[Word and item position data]
(begin)

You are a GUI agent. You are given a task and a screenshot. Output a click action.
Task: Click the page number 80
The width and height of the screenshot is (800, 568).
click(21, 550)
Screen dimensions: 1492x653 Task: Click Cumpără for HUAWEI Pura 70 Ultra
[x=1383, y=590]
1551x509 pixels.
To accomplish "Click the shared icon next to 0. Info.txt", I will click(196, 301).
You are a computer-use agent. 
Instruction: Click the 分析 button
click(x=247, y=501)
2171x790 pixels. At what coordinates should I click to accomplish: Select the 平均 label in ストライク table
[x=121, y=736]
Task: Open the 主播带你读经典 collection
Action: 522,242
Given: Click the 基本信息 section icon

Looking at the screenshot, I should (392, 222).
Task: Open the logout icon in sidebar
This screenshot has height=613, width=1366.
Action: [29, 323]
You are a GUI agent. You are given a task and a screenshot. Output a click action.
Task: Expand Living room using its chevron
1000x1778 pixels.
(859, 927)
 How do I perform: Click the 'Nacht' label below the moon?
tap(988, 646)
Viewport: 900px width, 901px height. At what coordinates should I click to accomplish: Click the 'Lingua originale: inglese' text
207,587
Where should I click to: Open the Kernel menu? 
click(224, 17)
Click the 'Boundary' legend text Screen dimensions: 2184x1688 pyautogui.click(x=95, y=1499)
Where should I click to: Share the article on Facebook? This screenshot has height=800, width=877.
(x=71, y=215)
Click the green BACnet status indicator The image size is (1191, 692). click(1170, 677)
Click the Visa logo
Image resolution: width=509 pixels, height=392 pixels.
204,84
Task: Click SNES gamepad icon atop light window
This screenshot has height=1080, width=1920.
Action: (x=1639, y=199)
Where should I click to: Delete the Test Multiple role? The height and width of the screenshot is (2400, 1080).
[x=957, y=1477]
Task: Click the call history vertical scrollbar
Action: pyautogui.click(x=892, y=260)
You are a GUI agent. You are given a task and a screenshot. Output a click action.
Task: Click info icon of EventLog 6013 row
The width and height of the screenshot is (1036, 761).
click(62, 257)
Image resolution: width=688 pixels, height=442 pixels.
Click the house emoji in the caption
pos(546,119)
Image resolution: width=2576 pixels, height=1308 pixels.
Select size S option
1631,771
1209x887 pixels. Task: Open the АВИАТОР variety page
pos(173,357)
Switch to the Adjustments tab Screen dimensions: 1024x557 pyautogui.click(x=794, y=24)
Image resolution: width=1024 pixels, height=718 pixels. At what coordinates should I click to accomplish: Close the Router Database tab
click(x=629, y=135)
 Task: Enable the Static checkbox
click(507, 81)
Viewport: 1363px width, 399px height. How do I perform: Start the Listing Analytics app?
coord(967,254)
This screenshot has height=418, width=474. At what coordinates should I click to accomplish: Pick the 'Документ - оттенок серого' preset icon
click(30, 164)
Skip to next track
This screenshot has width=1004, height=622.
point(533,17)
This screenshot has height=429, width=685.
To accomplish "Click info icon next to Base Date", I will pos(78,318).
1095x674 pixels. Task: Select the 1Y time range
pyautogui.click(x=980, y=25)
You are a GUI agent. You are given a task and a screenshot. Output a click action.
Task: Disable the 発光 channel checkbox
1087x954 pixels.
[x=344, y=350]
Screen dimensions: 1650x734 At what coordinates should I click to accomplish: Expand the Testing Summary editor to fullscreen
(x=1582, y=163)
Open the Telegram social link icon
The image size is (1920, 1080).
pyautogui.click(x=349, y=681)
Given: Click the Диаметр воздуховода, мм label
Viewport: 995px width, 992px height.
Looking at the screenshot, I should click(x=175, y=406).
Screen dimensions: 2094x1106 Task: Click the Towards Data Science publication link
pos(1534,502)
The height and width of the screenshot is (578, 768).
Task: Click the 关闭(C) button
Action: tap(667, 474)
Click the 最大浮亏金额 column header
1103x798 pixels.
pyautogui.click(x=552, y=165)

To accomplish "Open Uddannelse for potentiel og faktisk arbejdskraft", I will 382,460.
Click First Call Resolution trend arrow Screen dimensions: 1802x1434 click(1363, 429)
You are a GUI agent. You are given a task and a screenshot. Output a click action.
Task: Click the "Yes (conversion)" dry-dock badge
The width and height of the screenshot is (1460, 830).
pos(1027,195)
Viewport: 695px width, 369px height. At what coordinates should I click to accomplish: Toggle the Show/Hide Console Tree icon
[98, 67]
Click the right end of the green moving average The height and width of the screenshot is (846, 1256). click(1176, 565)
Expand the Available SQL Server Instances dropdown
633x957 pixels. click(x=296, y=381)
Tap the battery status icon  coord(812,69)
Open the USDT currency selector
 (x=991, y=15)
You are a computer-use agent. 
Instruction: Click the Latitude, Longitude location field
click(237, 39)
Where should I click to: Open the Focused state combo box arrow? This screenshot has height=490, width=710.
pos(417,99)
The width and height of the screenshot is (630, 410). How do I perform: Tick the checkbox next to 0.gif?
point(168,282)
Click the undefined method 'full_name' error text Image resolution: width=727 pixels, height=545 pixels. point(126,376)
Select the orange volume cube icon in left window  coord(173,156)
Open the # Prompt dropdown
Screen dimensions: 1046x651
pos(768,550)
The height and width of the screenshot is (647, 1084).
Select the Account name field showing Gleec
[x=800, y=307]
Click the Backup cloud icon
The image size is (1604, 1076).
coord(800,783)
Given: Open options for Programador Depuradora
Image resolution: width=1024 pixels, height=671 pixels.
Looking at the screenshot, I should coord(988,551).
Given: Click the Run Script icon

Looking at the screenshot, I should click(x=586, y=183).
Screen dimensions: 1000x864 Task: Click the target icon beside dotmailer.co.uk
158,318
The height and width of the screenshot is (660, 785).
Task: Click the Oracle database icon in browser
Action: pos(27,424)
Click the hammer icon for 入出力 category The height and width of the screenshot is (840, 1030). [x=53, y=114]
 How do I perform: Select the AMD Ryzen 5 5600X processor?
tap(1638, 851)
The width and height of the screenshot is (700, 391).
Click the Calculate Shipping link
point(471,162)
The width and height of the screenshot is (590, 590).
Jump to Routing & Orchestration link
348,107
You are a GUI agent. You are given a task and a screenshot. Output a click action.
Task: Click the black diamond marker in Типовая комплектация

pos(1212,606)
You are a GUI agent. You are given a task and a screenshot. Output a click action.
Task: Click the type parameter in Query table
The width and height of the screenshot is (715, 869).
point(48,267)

(end)

Rewrite the lines in the stretch from the line containing "The width and height of the screenshot is (590, 590)." through the end of the records, putting "Results table" in place of "Query table" and leaving everything else unchanged.

The width and height of the screenshot is (590, 590).
Jump to Routing & Orchestration link
348,107
You are a GUI agent. You are given a task and a screenshot. Output a click action.
Task: Click the black diamond marker in Типовая комплектация

pos(1212,606)
You are a GUI agent. You are given a task and a screenshot. Output a click action.
Task: Click the type parameter in Results table
The width and height of the screenshot is (715, 869).
point(48,267)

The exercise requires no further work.